Each tablet contains 90 mg of ticagrelor.
For the full list of excipients, see Section 6.1 List of Excipients.

3 Pharmaceutical Form

Round, biconvex, yellow, film-coated tablets. The tablets are marked with "90" above "T" on one side and plain on the other.

4 Clinical Particulars

4.9 Overdose

ARX-Ticagrelor is well tolerated in single doses up to 900 mg. GI toxicity was dose-limiting in a single ascending dose study. Other clinically meaningful adverse effects which may occur with overdose include dyspnoea and ventricular pauses.
In the event of overdose, observe for these potential adverse effects and consider ECG monitoring.
There is currently no known antidote to reverse the effects of ticagrelor, and ARX-Ticagrelor is not dialysable (see Section 5.2 Pharmacokinetic Properties, Special populations, Patients with renal impairment). Treatment of overdose should follow local standard medical practice. The expected effect of excessive ARX-Ticagrelor dosing is prolonged duration of bleeding risk associated with platelet inhibition. If bleeding occurs appropriate supportive measures should be taken.
For information on the management of overdose, contact the Poison Information Centre on 13 11 26 (Australia).

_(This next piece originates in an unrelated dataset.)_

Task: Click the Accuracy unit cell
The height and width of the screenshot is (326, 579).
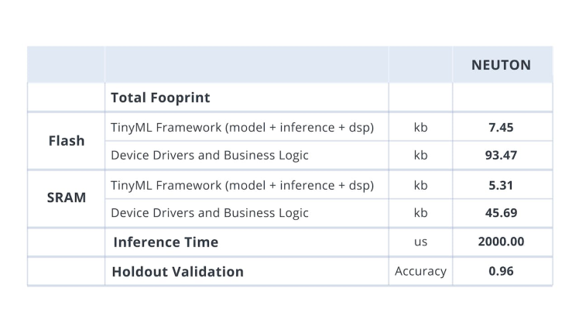Action: pos(420,271)
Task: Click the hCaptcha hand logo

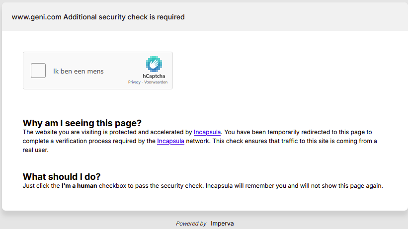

5 Pharmacological Properties

5.3 Preclinical Safety Data

Genotoxicity. Ticagrelor showed no genotoxic potential in assays for gene mutations (bacterial reverse mutation, mouse lymphoma TK) and chromosomal damage (rat micronucleus in vivo).
Carcinogenicity. No compound-related tumours were observed in a 2-year mouse study at oral doses up to 250 mg/kg/day (ca.18-fold the maximum human therapeutic exposure to ticagrelor). There was no increase in tumours in male rats at oral doses up to 120 mg/kg/day (ca. 15-fold the maximum human therapeutic exposure). Increases in uterine adenocarcinomas and hepatocellular adenomas/adenocarcinomas and decreases in pituitary adenomas and mammary fibroadenomas were observed in female rats at more than 25 times the maximum human therapeutic exposure to ticagrelor, with no change in tumour incidence seen at around 8 times the maximum human therapeutic exposure. The uterine tumours seen only in rats were hypothesised to result from a hormonal imbalance present in rats given high doses of ticagrelor. The benign liver tumours are considered secondary to the response by the liver to the metabolic load placed on the liver from the high doses of ticagrelor.

6 Pharmaceutical Particulars

6.7 Physicochemical Properties

Ticagrelor is a white or off-white to pale pink crystalline powder. The log P (octanol/water) has been measured to > 4.0 at pH 7.4. The molecule has no pKa values within physiological range and does not demonstrate pH dependent solubility. It is non-hygroscopic, exhibiting no significant increase in water content after exposure at 40°C/75% RH.
Chemical structure. Chemical name (IUPAC): (1S,2S,3R,5S)-3-[7-{[(1R,2S)-2-(3,4-Difluorophenyl)cyclopropyl]amino}-5-(propylthio)-3H-[1,2,3]triazolo[4,5-d]pyrimidin-3-yl]-5-(2-hydroxyethoxy)cyclopentane-1,2-diol.
The chemical structure of ticagrelor is:
https://stagingapi.mims.com/au/public/v2/images/fullchemgif/CSTICAGR.gif Molecular weight: 522.57.
CAS number. The CAS number for ticagrelor is 274693-27-5.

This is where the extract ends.